Based on the physical and electrical characteristics measured, the RF etch 50 Å, IMP Ti 200 Å, CVD TiN 2 × 50 Å, and CVD W 3800 Å conditions are not considered to be optimal for the 100 nm contact plug. With the RF etch and IMP Ti thickness lowered to 30 Å and 150 Å, respectively, the contact resistance could be further reduced. However, the difference was 0.5 Ω. There was no significant effect in terms of resistance distribution or BLC leakage. On the other hand, the RF etch is expected to reduce the amount to 30, resulting in sufficient contact hole floor cleaning effect and difficulty in securing process margin. Although IMP TiN showed an improved effect in terms of contact resistance, it is difficult to apply due to the poor resistance distribution, though it may be applicable if resistance distribution improvements are made in the future. At an aspect ratio of 3.89:1, IMP Ti bottom coverage of 40.9%, and CVD TiN bottom coverage of 76.2% was confirmed, W filling was confirmed. The salicide etching rate by RF etch was about 13–18 Å at 3.53:1 aspect ratio. At this stage, the etching rate of the thermal oxide plate was 9 Å/s.
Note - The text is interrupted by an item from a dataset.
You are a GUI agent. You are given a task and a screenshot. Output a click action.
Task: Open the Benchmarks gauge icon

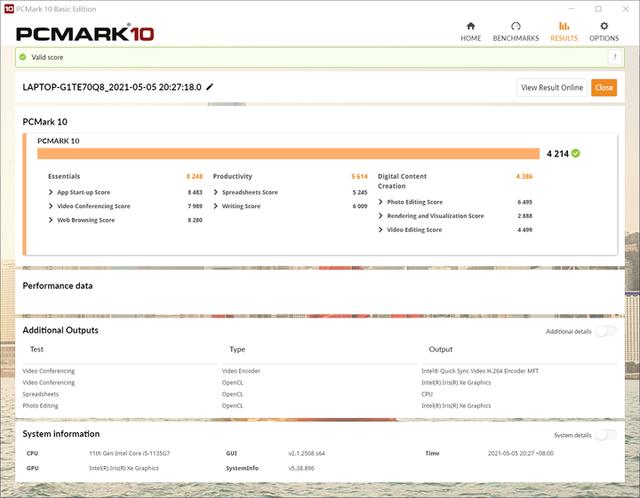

As the RF etch amount increased from 50 to 100 Å, the contact resistance of P active also increased about 0.5–1 Ω, and the resistance increased slightly too as the IMP Ti deposition increased to 300 Å. As a result of the BLC junction leakage current measurement, a current increase of about an order of magnitude was observed in the P + N well when IMP Ti 250 Å or more was deposited. In terms of the RF etch quantity and IMP Ti deposition thickness, the contact resistance value was reduced by about 0.5 Ω at 30 Å with the RF etch 50 Å and 150 Å than with IMP Ti 200 Å. In the case of IMP Ti deposition, the effect of an AC bias showed a 10% improvement in bottom coverage. There was no significant difference in contact resistance, but rather a slight increase. The overall contact resistance of IMP TiN decreased by 2 Ω compared to CVD TiN, but the distribution characteristics were poor. The best results were obtained under the conditions of RF etch 50 Å, IMP Ti 200 Å, and CVD TiN 2 × 50Å.